### About this exercise
From the records that follow, return exactly the lines beginning at the one that contains "Image resolution: width=530" and ending at the one that contains "This screenshot has height=295, width=980.", pictures left out.

### Data supplied
● ● ● ● ● ● ●

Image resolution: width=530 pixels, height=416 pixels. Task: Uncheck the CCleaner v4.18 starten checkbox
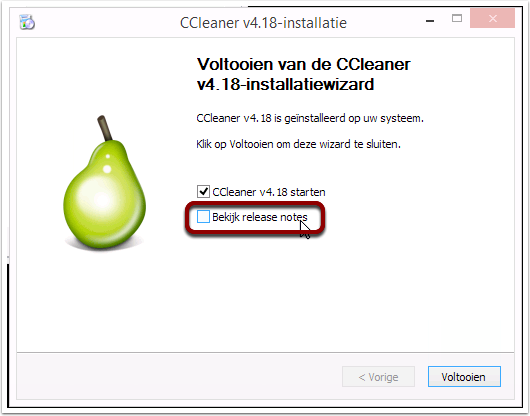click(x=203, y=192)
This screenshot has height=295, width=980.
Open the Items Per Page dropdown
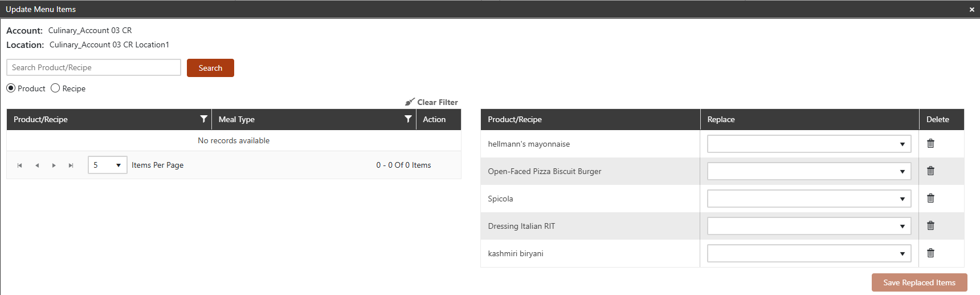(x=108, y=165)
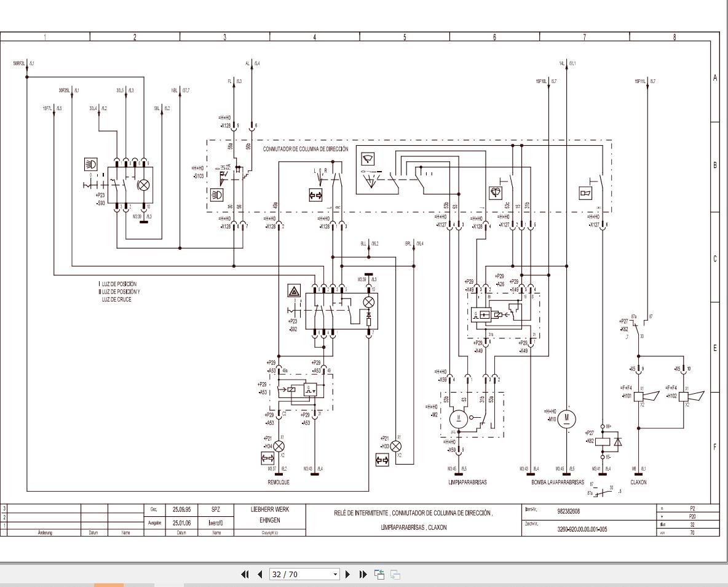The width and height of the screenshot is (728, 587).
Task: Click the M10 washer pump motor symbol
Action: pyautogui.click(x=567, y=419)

● ● ● ● ● ● ●

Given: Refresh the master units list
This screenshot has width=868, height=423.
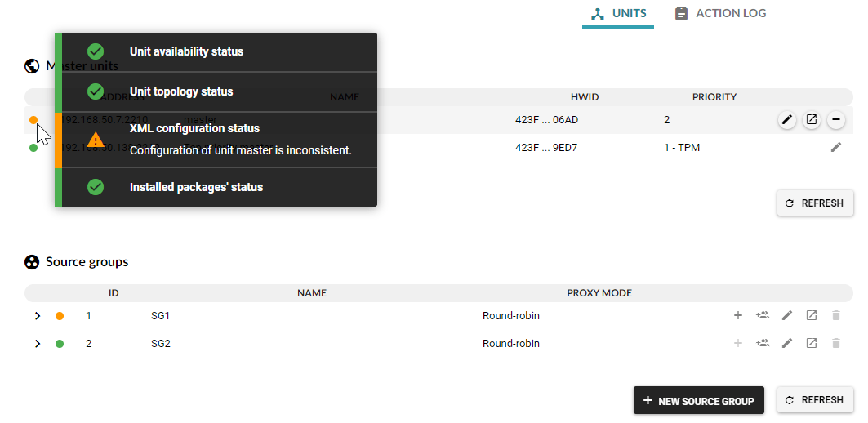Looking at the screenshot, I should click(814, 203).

● ● ● ● ● ● ●

### Exercise answer
Image resolution: width=530 pixels, height=416 pixels. Task: Uncheck the CCleaner v4.18 starten checkbox
click(x=203, y=192)
This screenshot has height=295, width=980.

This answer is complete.